The suspense and anticipation threatened to eat away at her stomach lining in record time.

“You don’t remember telling me anything,” Bowie said in a mocking tone. “You honestly expect me to believe that?”

“I can’t help what you believe or don’t believe, but that’s the truth,” she insisted angrily.

“No, you’re lying,” he accused, standing firm. “It’s too much of a coincidence that right after you told me your precious secret, people started aiming their cars at me and shooting at me.” His eyes darkened. “Our families have been rivals practically since the beginning of time, and I should have had my head examined for going against everything that made sense and thinking that I could have misjudged you. I should have kept my distance from a viper like you the way I always have.”

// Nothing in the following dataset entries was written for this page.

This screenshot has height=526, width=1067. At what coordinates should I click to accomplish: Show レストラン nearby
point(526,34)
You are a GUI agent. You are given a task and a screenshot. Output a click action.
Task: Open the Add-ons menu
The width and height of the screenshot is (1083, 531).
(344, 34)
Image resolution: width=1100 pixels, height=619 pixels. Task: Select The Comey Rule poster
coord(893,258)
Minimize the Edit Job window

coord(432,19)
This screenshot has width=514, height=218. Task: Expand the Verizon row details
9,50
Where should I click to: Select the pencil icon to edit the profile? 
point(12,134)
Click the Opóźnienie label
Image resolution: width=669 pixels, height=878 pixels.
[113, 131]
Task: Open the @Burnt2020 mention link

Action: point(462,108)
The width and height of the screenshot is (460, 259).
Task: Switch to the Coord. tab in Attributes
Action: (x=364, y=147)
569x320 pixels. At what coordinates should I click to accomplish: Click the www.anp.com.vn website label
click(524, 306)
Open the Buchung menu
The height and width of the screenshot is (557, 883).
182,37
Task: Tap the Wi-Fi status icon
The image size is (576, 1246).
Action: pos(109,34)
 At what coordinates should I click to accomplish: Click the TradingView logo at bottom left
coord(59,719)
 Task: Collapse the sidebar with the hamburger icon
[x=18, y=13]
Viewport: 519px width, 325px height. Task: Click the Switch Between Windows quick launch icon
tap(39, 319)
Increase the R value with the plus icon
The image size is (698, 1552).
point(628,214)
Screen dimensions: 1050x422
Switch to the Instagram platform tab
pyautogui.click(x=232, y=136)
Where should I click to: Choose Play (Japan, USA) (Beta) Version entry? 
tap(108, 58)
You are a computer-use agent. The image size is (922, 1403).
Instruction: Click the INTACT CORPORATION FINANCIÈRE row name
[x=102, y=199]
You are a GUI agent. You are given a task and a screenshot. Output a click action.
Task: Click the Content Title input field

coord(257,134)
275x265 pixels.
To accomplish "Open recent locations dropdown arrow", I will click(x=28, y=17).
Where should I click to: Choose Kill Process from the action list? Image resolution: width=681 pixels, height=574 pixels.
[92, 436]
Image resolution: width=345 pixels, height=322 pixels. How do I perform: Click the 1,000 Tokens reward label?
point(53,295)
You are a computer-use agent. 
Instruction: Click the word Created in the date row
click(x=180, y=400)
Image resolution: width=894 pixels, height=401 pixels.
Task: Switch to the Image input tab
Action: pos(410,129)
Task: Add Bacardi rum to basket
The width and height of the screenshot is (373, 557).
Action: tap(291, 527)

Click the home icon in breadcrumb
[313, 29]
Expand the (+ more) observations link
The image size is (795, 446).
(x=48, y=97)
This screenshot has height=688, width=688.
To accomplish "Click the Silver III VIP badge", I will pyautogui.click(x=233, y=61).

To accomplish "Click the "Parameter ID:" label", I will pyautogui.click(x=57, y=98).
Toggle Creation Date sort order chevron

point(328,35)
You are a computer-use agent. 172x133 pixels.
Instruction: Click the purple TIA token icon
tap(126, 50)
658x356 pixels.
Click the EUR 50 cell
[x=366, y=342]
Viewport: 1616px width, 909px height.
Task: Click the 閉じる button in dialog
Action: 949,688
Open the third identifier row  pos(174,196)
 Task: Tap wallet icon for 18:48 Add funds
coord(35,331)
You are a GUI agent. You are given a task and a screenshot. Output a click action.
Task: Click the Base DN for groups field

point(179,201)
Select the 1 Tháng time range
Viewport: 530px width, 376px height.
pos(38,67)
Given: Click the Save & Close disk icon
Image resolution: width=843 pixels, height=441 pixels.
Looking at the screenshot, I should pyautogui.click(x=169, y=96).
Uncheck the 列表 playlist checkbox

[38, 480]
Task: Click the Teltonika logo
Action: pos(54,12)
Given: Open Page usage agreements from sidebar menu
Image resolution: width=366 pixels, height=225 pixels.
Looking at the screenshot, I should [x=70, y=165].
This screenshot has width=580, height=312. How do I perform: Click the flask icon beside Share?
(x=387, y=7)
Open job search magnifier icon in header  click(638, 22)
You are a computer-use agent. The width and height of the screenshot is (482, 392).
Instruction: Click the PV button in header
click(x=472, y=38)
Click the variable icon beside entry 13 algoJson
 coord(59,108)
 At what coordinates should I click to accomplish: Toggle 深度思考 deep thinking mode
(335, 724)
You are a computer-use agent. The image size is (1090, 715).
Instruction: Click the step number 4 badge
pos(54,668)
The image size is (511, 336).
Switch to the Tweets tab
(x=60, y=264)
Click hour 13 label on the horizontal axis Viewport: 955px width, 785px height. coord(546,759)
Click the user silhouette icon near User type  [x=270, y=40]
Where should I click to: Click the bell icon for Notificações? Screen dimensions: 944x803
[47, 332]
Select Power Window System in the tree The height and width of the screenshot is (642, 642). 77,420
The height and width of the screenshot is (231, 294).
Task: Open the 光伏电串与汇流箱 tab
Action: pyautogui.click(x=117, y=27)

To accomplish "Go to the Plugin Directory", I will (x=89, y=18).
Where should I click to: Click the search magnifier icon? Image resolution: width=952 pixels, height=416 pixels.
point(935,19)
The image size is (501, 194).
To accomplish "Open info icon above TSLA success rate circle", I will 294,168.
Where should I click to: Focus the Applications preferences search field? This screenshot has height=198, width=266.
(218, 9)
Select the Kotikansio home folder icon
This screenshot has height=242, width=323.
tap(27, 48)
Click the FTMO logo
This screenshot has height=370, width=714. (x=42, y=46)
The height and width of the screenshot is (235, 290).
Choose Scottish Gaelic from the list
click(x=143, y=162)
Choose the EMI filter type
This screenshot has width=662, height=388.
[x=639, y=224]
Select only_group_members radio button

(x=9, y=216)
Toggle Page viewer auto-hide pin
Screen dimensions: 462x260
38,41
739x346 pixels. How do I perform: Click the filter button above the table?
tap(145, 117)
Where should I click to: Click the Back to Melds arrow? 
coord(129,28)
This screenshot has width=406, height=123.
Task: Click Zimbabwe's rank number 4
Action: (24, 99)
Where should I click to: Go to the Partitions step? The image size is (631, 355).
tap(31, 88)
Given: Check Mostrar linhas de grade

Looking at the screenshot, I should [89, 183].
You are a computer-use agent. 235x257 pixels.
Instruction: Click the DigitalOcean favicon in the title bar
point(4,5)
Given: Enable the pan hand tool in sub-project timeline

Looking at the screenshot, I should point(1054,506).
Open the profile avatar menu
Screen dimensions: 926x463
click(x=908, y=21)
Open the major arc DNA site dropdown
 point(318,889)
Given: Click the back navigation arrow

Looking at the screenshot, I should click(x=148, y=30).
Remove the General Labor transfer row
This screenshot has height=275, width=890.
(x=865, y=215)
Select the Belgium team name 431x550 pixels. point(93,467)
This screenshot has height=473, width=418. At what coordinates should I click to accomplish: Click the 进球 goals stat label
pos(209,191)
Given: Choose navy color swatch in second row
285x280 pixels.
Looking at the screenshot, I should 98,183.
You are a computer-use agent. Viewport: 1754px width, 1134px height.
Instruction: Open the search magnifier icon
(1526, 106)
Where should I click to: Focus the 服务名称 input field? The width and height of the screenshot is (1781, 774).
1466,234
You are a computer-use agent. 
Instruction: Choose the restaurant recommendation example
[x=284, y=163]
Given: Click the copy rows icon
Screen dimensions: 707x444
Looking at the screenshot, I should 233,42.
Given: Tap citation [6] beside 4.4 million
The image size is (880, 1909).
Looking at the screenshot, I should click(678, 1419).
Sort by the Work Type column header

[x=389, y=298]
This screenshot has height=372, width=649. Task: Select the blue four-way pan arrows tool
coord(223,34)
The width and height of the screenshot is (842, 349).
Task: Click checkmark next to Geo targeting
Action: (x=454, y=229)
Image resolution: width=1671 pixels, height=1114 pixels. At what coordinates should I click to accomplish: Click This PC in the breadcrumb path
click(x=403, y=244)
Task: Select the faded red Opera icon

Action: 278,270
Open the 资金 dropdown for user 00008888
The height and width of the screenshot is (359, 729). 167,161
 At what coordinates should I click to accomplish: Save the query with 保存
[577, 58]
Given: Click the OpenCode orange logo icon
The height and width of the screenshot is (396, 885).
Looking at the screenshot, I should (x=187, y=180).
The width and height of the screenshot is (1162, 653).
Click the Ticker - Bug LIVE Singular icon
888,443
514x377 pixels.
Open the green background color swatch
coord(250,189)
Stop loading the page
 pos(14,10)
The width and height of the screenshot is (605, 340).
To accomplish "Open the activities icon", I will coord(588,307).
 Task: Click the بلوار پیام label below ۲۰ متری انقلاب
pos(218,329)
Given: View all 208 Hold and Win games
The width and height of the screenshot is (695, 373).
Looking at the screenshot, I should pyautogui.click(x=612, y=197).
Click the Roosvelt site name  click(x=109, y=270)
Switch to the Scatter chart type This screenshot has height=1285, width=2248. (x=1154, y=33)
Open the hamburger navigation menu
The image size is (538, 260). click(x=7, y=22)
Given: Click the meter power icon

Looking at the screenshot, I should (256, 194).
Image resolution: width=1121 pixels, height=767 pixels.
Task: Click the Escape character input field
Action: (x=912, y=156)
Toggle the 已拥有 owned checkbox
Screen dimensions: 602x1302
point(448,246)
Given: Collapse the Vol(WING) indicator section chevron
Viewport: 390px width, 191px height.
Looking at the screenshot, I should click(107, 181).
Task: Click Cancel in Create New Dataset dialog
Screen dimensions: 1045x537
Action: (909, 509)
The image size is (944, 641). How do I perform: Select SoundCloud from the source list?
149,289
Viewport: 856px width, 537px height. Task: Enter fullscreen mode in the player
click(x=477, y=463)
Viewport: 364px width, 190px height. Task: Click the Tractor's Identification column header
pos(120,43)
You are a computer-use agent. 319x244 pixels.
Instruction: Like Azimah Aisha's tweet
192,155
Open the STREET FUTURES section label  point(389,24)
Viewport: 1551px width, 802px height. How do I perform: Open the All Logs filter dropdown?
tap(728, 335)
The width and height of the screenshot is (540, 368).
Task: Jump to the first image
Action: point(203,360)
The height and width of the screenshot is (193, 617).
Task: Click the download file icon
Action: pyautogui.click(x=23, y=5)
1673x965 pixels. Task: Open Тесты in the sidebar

Marlowe glared at him, furious at what Bowie was insinuating. Furious with herself for ever letting her own guard down and allowing him to get close enough to really complicate her world.

Furious with herself for ever thinking that he could be capable of being a decent human being...even though he was the father of her child.

Staring at the ruggedly good-looking man now, Marlowe couldn’t help wondering if he—or maybe someone in his family, if not the entire lot of them—could be behind that awful email that had thrown her own family into such turmoil.

“Well, you didn’t keep your damn distance, did you?” she all but spat out. “And pretty soon everyone’s going to know that.”

He stared at her, completely at a loss as to what she was saying to him. The woman certainly spent a lot of time babbling, he thought, irritated.

“Now what are you talking about?” he demanded. “I don’t speak gibberish.”

Marlowe glared at him. “Neither do I,” she shot back at this interloper.

“Then what the hell are you saying?” he asked.

He wanted it spelled out? All right, she’d spell it out for him. She was through being patient. “I’m saying that our

families are going to have to find a way to tolerate one another.”

“And why, pray tell, would they want to do that?” he asked, really wishing that in the middle of all these hot words that were flying back and forth between them he didn’t find this woman so damn attractive that his toes all but curled.

Why couldn’t he find her the least little bit repulsive, or ugly or even off-putting? Hell, he’d really settle for off-putting.

Instead, while shouting at this woman he was convinced was trying to have him killed, all he could think of was the way her mouth had tasted that fateful night. How soft her skin had felt beneath his hands and how much he still wanted to make love with her.

He had to be out of his mind, Bowie thought. That was the only explanation he could come up with. Maybe she had slipped him something that night, something that was now making him behave like a mindless, lovesick loon.